>>> Click here for the RMC FAQ'N RULES <<<


Your September Random Movie Club Results Are In!

Tagline: Meet Jackie O. She's elegant, glamorous, and well bred. When you've got it all, you can get away with murder.


Pizza: Artisan


If you would have told me that there's a movie starring Tori Spelling and Freddie Prinze Jr. that's pretty good, I wouldn't have believed you. But I saw it myself. It's THE HOUSE OF YES, based on the play (and you can really tell this was based on a play) by Wendy MacLeod. I saw this movie in the theater when it came out in 1997, and again when the Random Movie Generator selected it for tonight's feature presentation.

Parker Posey plays a character named Jackie-O Pascal (we never really hear her real first name). Jackie-O, a smart girl with acid-tongued comebacks too quick for real life (toldya it was a play), fashions herself (literally and figuratively) after the real Jackie O. Yeah, she's got some problems, but it turns out she's not the only one in this family with issues.

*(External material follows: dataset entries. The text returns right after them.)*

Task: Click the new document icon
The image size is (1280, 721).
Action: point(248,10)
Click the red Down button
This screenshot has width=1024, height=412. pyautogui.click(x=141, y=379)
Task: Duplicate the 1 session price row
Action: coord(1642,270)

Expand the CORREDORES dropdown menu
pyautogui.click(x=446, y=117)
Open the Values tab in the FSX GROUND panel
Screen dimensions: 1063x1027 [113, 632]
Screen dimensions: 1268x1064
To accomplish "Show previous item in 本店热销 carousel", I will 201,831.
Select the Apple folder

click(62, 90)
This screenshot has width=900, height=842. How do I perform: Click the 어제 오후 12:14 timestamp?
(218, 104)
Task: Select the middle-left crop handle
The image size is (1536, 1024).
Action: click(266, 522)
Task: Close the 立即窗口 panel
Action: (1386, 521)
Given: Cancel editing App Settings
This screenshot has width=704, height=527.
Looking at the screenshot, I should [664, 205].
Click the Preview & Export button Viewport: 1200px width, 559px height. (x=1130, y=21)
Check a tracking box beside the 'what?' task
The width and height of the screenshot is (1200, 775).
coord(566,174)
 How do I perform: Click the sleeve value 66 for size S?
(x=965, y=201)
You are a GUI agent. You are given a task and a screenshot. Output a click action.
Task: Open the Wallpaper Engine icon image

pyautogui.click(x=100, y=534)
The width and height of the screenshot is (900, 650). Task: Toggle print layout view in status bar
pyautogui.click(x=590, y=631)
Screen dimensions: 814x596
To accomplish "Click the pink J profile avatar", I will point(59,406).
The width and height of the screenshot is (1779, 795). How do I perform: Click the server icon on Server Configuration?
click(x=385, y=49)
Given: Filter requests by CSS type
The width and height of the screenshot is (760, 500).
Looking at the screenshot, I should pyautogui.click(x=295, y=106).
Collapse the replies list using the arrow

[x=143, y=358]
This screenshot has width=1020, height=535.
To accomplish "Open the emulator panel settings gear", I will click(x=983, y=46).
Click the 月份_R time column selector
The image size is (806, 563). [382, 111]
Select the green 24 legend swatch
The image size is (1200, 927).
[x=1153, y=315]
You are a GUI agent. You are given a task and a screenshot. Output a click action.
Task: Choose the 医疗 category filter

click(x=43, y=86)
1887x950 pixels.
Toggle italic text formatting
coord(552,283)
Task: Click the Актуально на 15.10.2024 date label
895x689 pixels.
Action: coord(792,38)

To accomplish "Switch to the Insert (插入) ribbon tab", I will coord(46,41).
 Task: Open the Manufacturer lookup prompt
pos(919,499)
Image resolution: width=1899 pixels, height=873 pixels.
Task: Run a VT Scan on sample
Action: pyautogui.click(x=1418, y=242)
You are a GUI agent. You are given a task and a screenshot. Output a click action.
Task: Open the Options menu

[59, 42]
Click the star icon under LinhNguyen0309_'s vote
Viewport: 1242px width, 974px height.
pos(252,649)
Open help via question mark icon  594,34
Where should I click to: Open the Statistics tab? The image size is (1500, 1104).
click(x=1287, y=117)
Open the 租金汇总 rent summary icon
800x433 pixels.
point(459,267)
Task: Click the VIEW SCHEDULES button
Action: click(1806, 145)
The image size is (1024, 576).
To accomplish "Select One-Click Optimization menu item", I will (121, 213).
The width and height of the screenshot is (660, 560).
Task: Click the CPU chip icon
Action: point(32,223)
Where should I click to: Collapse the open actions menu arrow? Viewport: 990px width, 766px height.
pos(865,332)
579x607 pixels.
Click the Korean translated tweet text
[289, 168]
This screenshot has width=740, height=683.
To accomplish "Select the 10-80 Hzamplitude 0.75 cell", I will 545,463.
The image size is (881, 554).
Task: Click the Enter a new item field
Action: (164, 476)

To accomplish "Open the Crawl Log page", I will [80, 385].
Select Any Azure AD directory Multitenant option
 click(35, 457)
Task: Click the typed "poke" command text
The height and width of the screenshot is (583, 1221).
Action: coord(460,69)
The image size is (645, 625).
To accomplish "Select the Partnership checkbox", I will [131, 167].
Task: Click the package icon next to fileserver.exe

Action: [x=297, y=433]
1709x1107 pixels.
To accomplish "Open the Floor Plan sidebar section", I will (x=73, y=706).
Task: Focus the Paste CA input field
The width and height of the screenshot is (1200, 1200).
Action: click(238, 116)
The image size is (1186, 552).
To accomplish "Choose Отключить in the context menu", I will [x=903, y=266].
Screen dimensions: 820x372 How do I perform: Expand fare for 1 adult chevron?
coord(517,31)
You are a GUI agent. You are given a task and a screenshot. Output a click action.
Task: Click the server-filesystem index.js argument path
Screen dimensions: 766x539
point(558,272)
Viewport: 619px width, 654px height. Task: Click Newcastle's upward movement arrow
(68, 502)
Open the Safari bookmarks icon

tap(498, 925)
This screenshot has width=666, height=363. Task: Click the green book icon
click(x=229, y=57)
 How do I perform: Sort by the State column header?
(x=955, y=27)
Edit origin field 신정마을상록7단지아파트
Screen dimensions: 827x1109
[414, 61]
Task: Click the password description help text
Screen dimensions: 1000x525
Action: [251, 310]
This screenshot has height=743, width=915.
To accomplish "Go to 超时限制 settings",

By 14, Jackie-O (in a flashback, where her young self is played by Rachel Leigh Cook-Nathanson) was already obsessed with Kennedy/Onassis (were they called Onassedy back then?), able to give Jackie's O's White House tour speech using her own house as a stand-in. But she breaks character when she gets to daddy's room, and from there, the tour rides off the rails. This kid's nutty, and if you need further proof - in voiceover, she tells us that after the Kennedy assassination, she, accompanied by her brother Marty (Josh Hamilton), went to an Ides of March party (umm, isn't that when Caesar was assassinated?) dressed as Jackie Onassis with a pillbox hat, ketchup for blood on her pink Chanel dress with "macaroni kinda glued on, like... brains." This is heard before we really meet anyone, which means we're in for a black comedy. Don't believe me? It's soon revealed that at 14, she slept with brother Marty. But hey, who here hasn't done wacky things when they were 14?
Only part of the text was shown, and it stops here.